I principi del radunamento cristiano
André Gibert
Le istruzioni e le esortazioni del Nuovo Testamento considerano raramente il cristiano da solo, ma lo vedono come, facente parte di un insieme, quello dei «santi» (Romani 1:7, 1 Corinti 1:2, 14:33. 16:40, Giuda 4, ecc...). La qualifica di «santi» non è dovuta a meriti propri, ma dipende dall’appello di Dio, in virtù dell’opera perfetta di Cristo. I riscattati del Signore sono tutti «fratelli santi», partecipi di una celeste vocazione (Ebrei 3:1).
La portata di questi insegnamenti è generalmente collettiva. Quando Paolo ordina a chiunque nomina il nome del Signore di ritirarsi dall’iniquità, o quando esorta Timoteo ripetendogli «ma tu», egli orienta i pensieri del fedele verso un insieme con il quale deve fedelmente servire il Signore. I termini dell’ingiunzione di 1 Timoteo 6:11 «fuggi... persegui...» si ritrovano in 2 Timoteo 2:22 dove però sono seguiti, essendo per un tempo di maggior rovina, da questa preziosa indicazione: «... con quelli che di cuore puro invocano il Signore». È dunque molto importante sapere perché, dove, come, con chi, dobbiamo radunarci secondo Dio. Troppo spesso si seguono a questo riguardo le abitudini della propria famiglia, del proprio ambiente e del proprio paese.
Il mondo cristianizzato è formato da numerosi raggruppamenti che si qualificano cristiani, alcuni dei quali si nominano ufficialmente «chiesa» con una collocazione caratteristica: chiesa cattolica, chiesa anglicana, riformata, luterana, presbiteriana, metodista, libera, battista, ecc...l’elenco di tutte le denominazioni cristiane sarebbe molto lungo.

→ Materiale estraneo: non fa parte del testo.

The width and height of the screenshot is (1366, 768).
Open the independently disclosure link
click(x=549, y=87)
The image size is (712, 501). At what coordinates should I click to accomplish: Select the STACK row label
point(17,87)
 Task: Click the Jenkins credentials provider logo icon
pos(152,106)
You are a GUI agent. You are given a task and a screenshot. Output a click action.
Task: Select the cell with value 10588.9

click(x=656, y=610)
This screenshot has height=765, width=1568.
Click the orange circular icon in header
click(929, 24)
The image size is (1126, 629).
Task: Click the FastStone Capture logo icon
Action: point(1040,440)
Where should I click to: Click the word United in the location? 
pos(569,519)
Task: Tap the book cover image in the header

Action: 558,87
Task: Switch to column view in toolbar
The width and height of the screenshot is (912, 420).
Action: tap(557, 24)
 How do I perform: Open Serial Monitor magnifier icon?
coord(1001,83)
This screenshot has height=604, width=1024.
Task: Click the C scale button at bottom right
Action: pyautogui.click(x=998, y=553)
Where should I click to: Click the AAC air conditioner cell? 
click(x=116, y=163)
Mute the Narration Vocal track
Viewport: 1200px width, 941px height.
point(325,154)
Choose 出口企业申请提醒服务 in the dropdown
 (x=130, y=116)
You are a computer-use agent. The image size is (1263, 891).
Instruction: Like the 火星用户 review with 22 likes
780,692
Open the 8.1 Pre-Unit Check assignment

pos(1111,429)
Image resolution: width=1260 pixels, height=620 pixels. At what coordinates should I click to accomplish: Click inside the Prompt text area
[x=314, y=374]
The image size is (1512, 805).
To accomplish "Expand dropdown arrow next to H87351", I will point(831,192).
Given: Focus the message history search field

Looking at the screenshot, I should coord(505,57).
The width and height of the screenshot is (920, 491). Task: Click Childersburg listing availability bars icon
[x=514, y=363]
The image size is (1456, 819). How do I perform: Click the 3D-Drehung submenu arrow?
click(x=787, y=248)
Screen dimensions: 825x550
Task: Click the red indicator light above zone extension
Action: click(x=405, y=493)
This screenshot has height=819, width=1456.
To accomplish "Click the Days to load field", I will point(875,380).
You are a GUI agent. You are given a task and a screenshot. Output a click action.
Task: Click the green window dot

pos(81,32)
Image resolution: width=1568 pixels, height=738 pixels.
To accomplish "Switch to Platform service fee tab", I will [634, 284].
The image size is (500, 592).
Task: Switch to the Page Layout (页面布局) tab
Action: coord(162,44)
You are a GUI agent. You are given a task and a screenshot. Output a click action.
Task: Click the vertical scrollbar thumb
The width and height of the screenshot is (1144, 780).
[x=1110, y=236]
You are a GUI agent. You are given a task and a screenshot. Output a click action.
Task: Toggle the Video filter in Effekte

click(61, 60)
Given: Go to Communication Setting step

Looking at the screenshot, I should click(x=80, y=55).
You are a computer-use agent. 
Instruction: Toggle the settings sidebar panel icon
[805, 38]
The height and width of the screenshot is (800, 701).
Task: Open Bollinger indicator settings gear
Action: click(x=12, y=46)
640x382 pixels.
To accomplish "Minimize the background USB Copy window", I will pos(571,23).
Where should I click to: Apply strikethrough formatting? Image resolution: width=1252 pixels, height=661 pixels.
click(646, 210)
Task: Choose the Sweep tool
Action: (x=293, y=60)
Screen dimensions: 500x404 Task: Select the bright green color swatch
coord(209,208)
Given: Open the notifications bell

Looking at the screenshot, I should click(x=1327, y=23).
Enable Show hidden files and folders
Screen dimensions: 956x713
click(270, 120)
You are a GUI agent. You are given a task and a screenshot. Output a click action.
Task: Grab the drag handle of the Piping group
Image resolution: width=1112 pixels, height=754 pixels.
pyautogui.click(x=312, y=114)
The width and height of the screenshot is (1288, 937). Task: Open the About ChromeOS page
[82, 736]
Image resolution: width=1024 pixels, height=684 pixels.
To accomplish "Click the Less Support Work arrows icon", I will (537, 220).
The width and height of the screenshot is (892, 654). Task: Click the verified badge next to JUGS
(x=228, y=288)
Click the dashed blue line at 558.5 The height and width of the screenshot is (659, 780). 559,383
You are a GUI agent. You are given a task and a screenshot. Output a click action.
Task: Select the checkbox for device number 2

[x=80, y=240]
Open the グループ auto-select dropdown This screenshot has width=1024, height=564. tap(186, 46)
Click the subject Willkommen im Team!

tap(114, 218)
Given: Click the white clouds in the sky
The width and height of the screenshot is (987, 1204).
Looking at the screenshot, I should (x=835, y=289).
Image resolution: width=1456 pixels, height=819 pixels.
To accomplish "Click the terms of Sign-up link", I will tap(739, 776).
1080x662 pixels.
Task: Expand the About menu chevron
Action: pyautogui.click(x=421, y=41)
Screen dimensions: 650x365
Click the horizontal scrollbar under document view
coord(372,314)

Molti credenti sinceri, rattristati da queste divisioni, lavorano attualmente per ricostruire l’unità della Chiesa, cercando di riunire membri di «chiese» diverse ma in accordo su un certo numero di punti comuni; purtroppo questi punti non sono sempre essenziali, cioè verità dottrinali. Gli stessi promotori più convinti di questo movimento ecumenico (altrimenti detto universale), già non sarebbero d’accordo nel definire cosa significa essere «cristiano». Che dire delle divergenze d’opinione sull’ispirazione delle Scritture, sulla divinità di Gesù, sulla realtà della sua risurrezione? Ci sarà una concezione di Dio valevole per tutti?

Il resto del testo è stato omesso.